Grid Searching is the process of testing different parameter values for a model and selecting the ones that produce the best results. 

In this exercice, you will:
- Load data
- Make a parameter dictionary
- Initiate a GridSearch algorithm
- GridSearch your data
- Print the results

## Load Data 

Sklearn has a number of easy to use datasets.
- Load the "iris" dataset
- Extract the two first features of the dataset as "X"
- Extract the target of the dataset as y

In [2]:
from sklearn import datasets

iris = datasets.load_iris() # Load dataset as "iris"

# Keep only 2 first features, Sepal Lenght and Sepal Width

# Load targets

<details>
  <summary>Hint</summary>

You have done something very similar yesterday already !
</details>
<details>
  <summary>View solution</summary>

```python
from sklearn import datasets

iris = datasets.load_iris() # Load dataset as "iris"

X = iris.data[:, :2] # Keep only 2 first features, Sepal Lenght and Sepal Width

y = iris.target # Load targets
```
</details>

## Parameter Dictionary

The parameter dictionary defines which values of the parameter will be tested during the Grid Search.

Remember parameter 'C', the error function of an SVM? Make a dictionary to test for 'C': [0.1, 1, 10]

In [3]:
# TODO: your code here !

<details>
  <summary>Hint</summary>

Here, we simply ask you to create a Python dictionary, like `{"some_key_1": 12, "some_key_2": 15.5, ..., "some_key_n": 7}`
</details>
<details>
  <summary>View solution</summary>

```python
param_dic = [{'C': [0.1, 1, 10]}]
```
</details>


## Initiate and Fit Grid Search

Sklearn's `GridSearchCV` trains multiple models for each parameter value, cross validates the results, and stores the best parameters. 

It takes as arguments the Machine Learning algorithm, the parameter dictionary, the number of cross validations to perform, and the scoring metrics.
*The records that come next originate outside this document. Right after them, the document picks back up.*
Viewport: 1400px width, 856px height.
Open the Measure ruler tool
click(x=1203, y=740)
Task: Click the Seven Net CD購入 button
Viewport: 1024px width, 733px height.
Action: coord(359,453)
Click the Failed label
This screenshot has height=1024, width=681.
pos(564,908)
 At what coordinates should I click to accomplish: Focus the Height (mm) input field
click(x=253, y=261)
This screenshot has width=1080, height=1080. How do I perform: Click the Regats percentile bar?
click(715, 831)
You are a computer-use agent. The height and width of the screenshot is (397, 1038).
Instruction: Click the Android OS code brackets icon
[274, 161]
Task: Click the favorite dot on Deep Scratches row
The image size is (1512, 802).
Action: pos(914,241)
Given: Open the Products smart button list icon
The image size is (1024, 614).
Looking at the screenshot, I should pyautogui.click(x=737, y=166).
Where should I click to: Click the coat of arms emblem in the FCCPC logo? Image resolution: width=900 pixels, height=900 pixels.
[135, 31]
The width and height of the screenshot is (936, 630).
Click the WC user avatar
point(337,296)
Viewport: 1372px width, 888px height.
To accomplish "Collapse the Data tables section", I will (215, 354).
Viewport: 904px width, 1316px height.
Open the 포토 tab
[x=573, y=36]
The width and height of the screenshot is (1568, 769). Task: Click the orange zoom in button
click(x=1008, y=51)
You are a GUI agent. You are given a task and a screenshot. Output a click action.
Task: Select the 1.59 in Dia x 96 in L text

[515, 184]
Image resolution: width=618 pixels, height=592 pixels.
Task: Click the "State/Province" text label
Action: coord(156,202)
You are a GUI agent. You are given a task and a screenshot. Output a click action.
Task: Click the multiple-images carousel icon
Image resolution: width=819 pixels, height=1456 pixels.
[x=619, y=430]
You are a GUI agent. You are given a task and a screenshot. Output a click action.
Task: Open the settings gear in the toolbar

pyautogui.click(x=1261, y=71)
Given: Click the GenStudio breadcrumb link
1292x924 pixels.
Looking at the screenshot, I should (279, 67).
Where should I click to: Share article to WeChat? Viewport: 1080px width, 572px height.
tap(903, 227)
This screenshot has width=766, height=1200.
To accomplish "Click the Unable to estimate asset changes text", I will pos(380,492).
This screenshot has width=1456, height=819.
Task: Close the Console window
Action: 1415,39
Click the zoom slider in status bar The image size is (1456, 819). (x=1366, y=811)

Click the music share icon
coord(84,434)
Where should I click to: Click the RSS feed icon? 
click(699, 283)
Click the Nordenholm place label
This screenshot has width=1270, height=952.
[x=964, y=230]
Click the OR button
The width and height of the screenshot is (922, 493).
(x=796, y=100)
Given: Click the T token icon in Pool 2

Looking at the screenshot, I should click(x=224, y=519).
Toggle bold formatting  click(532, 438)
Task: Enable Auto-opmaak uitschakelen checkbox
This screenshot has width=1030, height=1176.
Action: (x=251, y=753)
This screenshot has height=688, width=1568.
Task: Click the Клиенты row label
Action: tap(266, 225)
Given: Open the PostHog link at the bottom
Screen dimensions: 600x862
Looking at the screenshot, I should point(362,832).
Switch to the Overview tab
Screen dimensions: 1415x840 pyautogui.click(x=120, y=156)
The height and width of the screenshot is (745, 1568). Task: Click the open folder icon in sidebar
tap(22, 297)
Initiate a gridsearch with the following arguments:
- A default classification SVM
- The above created parameter dictionary
- 10-Fold Cross Validation
- "accuracy" scoring metric

Then, fit to data.

In [4]:
# Your code here !


<details>
  <summary>Hint</summary>

You can read about what `GridSearchCV` expects [here](https://scikit-learn.org/stable/modules/generated/sklearn.model_selection.GridSearchCV.html) ! Do not hesitate to ask TA for a quick explanation as well ! A small illustration might help !
</details>
<details>
  <summary>View solution</summary>

```python
from sklearn.model_selection import GridSearchCV
from sklearn import svm

gridsearch = GridSearchCV(svm.SVC(gamma='auto'), param_dic, cv=10, scoring='accuracy')

gridsearch.fit(X, y)
```
</details>

## Print Results 

The results of the gridsearch can be unpacked.

Unpack and print:
- The best parameter value
- The best classification accuracy

In [6]:
# Your code here !


<details>
  <summary>Hint</summary>

`GridSearchCV` gives you access to the best param and best score with 2 specific methods... Find them in the specs, in the Attributes section.
</details>
<details>
  <summary>View solution</summary>

```python
print(gridsearch.best_params_)

print(gridsearch.best_score_)
```
</details>

Run the following code to unpack classification accuracy and standard deviation for each tested value of 'C'.

In [None]:
mean = gridsearch.cv_results_['mean_test_score']
std = gridsearch.cv_results_['std_test_score']

for mean, std, params in zip(mean, std, gridsearch.cv_results_['params']):
    print("%0.3f (+/-%0.03f) for %r"
          % (mean, std * 2, params))

Parameter tuning is a key step of model building. Each Machine Learning algorithm has specific parameters that affect its performance.